After much debate and discussion, the Online Safety Act (the Act) received Royal Assent on 26 October 2023. The Government has described the legislation as “heralding a new era of internet safety and choice by placing world-first legal duties on social media platforms.”

The regulation of those legal duties will be the role of the media and telecommunications regulator; OFCOM. OFCOM has published its ‘Ofcom’s approach to implementing the Online Safety Act’ document. That document sets out its timetable for implementation of the Act, although that timetable may change depending on when the next General Election will be.

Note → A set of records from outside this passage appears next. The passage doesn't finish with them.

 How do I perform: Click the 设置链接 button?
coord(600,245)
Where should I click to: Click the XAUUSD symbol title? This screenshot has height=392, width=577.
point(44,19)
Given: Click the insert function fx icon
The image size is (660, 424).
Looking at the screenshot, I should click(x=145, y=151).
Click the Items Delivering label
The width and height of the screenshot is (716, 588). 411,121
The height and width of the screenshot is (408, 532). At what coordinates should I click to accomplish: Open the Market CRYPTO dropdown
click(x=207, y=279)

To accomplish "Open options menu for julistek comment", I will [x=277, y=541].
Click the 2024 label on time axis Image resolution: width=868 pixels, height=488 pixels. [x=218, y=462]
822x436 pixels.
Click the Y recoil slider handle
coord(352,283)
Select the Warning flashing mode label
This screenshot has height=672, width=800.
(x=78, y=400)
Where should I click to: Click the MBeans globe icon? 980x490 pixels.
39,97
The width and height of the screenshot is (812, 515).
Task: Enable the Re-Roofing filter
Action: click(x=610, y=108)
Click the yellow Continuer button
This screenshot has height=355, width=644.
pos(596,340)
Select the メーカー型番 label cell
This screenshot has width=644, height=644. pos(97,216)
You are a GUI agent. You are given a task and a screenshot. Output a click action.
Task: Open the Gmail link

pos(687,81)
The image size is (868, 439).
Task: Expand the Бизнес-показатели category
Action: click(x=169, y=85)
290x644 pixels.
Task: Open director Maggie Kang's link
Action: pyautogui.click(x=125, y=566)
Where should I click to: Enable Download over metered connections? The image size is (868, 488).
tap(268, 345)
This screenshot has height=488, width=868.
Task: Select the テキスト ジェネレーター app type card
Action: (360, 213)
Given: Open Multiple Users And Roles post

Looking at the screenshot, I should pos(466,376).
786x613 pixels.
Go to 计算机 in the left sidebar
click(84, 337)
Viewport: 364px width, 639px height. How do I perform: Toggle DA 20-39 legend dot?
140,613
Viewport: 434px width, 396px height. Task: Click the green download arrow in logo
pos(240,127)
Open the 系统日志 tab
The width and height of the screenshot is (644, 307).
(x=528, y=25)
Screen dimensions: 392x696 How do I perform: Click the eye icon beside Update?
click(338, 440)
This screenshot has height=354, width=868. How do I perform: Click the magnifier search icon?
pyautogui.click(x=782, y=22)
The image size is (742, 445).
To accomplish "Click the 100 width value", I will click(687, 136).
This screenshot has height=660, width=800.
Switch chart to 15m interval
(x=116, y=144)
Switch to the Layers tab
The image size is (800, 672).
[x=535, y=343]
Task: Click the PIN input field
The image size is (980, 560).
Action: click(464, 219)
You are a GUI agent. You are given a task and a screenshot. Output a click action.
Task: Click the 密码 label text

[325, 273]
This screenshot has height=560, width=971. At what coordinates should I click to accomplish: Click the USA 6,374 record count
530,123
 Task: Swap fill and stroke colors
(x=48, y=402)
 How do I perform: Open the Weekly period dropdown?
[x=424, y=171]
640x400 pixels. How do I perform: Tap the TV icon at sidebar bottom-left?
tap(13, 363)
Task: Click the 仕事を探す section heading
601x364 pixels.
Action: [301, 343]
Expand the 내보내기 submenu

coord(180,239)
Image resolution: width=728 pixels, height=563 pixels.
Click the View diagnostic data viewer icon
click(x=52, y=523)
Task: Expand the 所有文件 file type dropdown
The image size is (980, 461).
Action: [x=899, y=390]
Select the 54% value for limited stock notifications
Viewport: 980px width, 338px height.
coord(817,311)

The Act makes companies responsible for removing harmful online content. OFCOM’s role as the regulator will be to produce various codes of conduct to which companies, such as social media platforms, will be required to adhere.

OFCOM will enforce the codes, and the risk to tech companies are potentially severe. OFCOM can issue fines of up to £18 million or 10% of their global annual revenue, whichever is bigger. The Government has said that fines could potentially reach billions of pounds. OFCOM is no stranger to handing out large fines, it has previously fined BT £42 million for failing to pay compensation to competitors when ethernet lines were not available. BT / Openreach did subsequently apologise.

OFCOM plans to implement the Act through three phases; phase one will begin almost immediately.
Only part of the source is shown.